The number of questions and the time limit varies accordingly:

| Level | Verbal | Nonverbal | Total | Time Limit |
|---|---|---|---|---|
| A (Pre-K) | 16 | 24 | 40 | 77 min. |
| A (K) | 30 | 30 | 60 | 77 min. |
| B | 30 | 30 | 60 | 77 min. |
| C | 30 | 30 | 60 | 72 min. |
| D | 32 | 32 | 64 | 50 min. |
| E | 36 | 36 | 72 | 40 min. |
| F | 36 | 36 | 72 | 60 min. |
| G | 36 | 36 | 72 | 60 min. |

== Uses in primary and secondary education ==
In 2012, the New York City Department of Education (NYC DOE) adjusted its criteria for inferring gifted and talented needs of students in kindergarten through the third grade. Citing a disproportionate number of students scoring in the 99th percentile — the far right tail of the distribution curve — the NYC DOE replaced the Bracken (BSRA) with the Naglieri Nonverbal Ability Test (NNAT), and changed the weighting, lowering the OLSAT from two-thirds to one-third and giving the NNAT two-thirds.

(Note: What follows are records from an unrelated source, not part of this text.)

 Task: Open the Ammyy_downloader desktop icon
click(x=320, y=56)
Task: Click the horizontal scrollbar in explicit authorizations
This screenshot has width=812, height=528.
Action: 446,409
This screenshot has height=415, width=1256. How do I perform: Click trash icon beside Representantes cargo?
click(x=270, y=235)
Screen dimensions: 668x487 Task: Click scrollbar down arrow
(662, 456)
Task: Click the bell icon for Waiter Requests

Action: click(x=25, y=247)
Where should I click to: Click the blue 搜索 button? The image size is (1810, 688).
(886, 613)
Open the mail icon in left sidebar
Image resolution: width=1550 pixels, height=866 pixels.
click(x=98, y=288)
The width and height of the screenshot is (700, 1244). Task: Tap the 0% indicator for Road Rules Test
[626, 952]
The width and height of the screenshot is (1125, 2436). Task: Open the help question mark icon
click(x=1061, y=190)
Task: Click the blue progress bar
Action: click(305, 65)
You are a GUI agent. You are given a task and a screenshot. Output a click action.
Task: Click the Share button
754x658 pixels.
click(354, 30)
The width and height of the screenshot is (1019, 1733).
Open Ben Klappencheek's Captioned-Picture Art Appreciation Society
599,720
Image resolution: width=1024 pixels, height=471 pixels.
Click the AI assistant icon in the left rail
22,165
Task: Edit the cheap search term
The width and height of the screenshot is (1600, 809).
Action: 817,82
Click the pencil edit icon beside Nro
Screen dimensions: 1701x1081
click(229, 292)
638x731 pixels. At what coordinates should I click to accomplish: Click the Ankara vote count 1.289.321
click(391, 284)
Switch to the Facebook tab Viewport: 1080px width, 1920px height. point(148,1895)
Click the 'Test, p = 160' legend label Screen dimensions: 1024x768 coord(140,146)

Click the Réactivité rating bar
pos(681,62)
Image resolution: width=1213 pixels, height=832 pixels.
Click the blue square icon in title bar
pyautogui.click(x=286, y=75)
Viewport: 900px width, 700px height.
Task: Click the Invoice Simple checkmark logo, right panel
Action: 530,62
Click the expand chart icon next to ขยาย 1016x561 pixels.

A local news source reported that many parents were unhappy about the decrease in the weighting of the OLSAT and the implementation of the NNAT. The objective, according to the NYC DOE, was to combat the advantages of children receiving pretest tutoring. The NYC DOE avers that the OLSAT is more preppable and the NNAT is less preppable.

== Uses by high-IQ societies ==
High scores on the OLSAT are accepted by high IQ societies such as American Mensa (requiring a total SAI ≥ 132) and Intertel (requiring a total SAI ≥ 138), the latter also accepting scores on this test's historical predecessor, the OLMAT.

== Criticisms ==
Accuracy

 The fact that the OLSAT is easier and less expensive to administer than an IQ test, such as the Stanford Binet V or the Wechsler Intelligence Scale for Children, makes it more accessible; but its accuracy at higher levels is less reliable. High scores on the OLSAT are nevertheless accepted as qualifying evidence by high IQ societies such as Mensa and Intertel.

Test environment

 Preschoolers taking the OLSAT for gifted and talented (G&T) kindergarten programs are more likely to be aware that they are taking a test. For that particular age, the test is given one-on-one. The test is presented in a multiple choice format, and either the child fills in the "bubble" or the tester does it for them. By contrast, many psychological, intelligence, and school ability tests (or assessments) are administered by psychologists who discreetly take notes while conducting introspective thinking activities. Under these conditions, the child is often unaware of being evaluated.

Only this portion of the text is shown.